Cela ne se concrétisera jamais, conduisant à une crispation de la relation, analyse Hasni Abidi.
Car
« la Libye est un pays vierge. Tout est à construire. Les gisements
pétroliers sont très importants. Le pays dispose aussi de réserves en or
et en argent, qui font saliver toutes les chancelleries occidentales »,
dit-il.
– Réhabilitation « par la grande porte » –
Côté libyen, Kadhafi, au pouvoir depuis 1969, a « une obsession »: retrouver une forme de légitimité auprès de l’Occident.
Planter
sa tente fin 2007 dans les jardins de la résidence officielle de
l’Hôtel Marigny lui offre à l’évidence une « réhabilitation par la grande
porte », souligne Hasni Abidi.
Le
dictateur devait rester trois jours à Paris, il joue les prolongations,
recevant tour à tour intellectuels, artistes et hommes politiques.

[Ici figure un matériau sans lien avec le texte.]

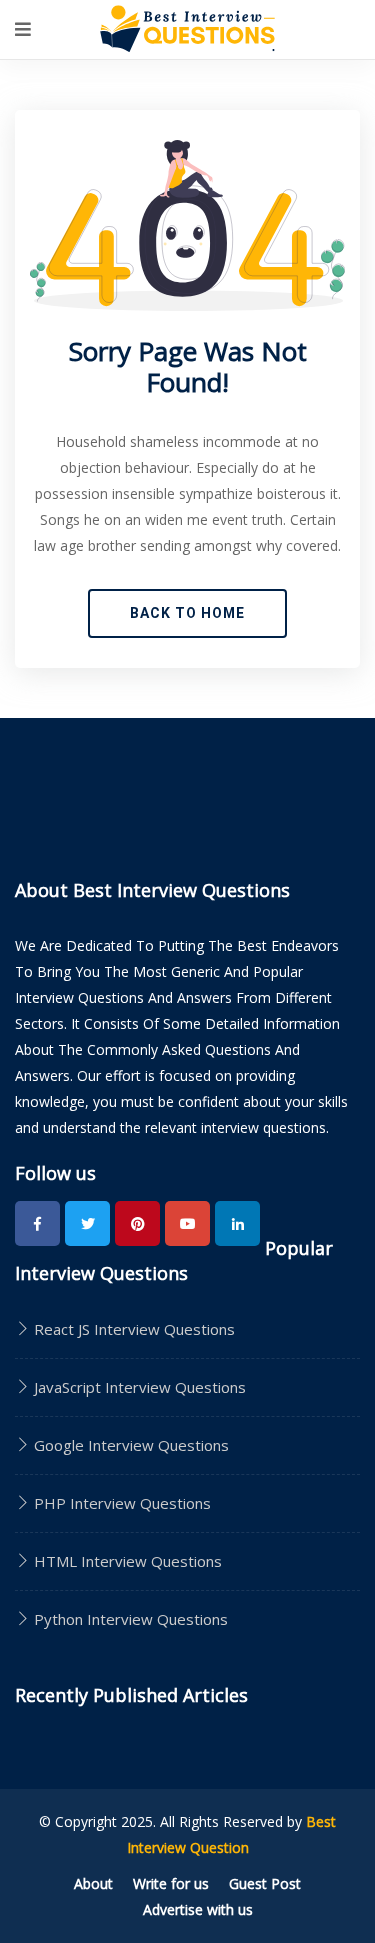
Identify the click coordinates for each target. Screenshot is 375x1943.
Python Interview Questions (129, 1619)
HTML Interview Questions (126, 1561)
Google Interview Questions (129, 1445)
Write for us (171, 1883)
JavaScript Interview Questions (138, 1387)
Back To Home (187, 613)
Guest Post (265, 1883)
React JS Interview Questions (132, 1329)
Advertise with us (198, 1909)
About (93, 1883)
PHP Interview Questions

Sans
que les industriels français en récoltent les fruits.
La
relation bilatérale avait pourtant été marquée par une première période
« d’euphorie » côté français, décrit Jalel Harchaoui, chercheur associé à
l’institut britannique Royal United Services.
A
l’été 2007, Nicolas Sarkozy parvient en effet à faire libérer, après
huit années d’emprisonnement et de torture, cinq infirmières bulgares et
un médecin palestinien accusés d’avoir inoculé le virus du sida à des
centaines d’enfants libyens.
Ensuite, le colonel Kadhafi s’avère dur en affaires.
– Décadence et chute –
En outre, le régime libyen est frappé par « une forme de décadence », explique Jalel Harchaoui.
« La
corruption atteint des degrés inégalés : Kadhafi, qui se targuait de
pouvoir la contrôler, n’a plus la main », dit-il. « Il y a une sorte de
pourrissement lent de la situation avec des bras droits de Kadhafi qui
quittent le navire, certains pour se réfugier en France ».
En
mars 2011, un des fils de Kadhafi, Seif Al-Islam, lance une bombe: « Il
faut que Sarkozy rende l’argent qu’il a accepté de la Libye pour
financer sa campagne électorale ».
« Je
crois tout à fait plausible » un financement de la campagne de Nicolas
Sarkozy par le régime Libyen « car il y a eu cette tradition où les
tyrans africains ont pu acheter des politiciens en France », souligne
Jalel Harchaoui, en référence notamment aux soupçons de financement, par
l’ancien président gabonais Omar Bongo, de campagnes électorales en
France notamment celle de Jacques Chirac en 1981. Ce dernier avait
démenti.
« En
revanche, il est absurde de croire que les États-Unis ont mené
l’intervention militaire contre Kadhafi en 2011 simplement pour faire
plaisir à un président Sarkozy soucieux d’étouffer l’affaire du
financement », conclut-il.
En
mars 2011, le Conseil de sécurité des Nations unies autorise le recours
à la force en Libye pour protéger les populations civiles des troupes
de Kadhafi.
En
août, des rebelles s’emparent du pouvoir à Tripoli. Fin octobre,
Mouammar Kadhafi, en fuite, est capturé et tué dans les environs de
Syrte.
Depuis la Libye est minée par les violences et le chaos.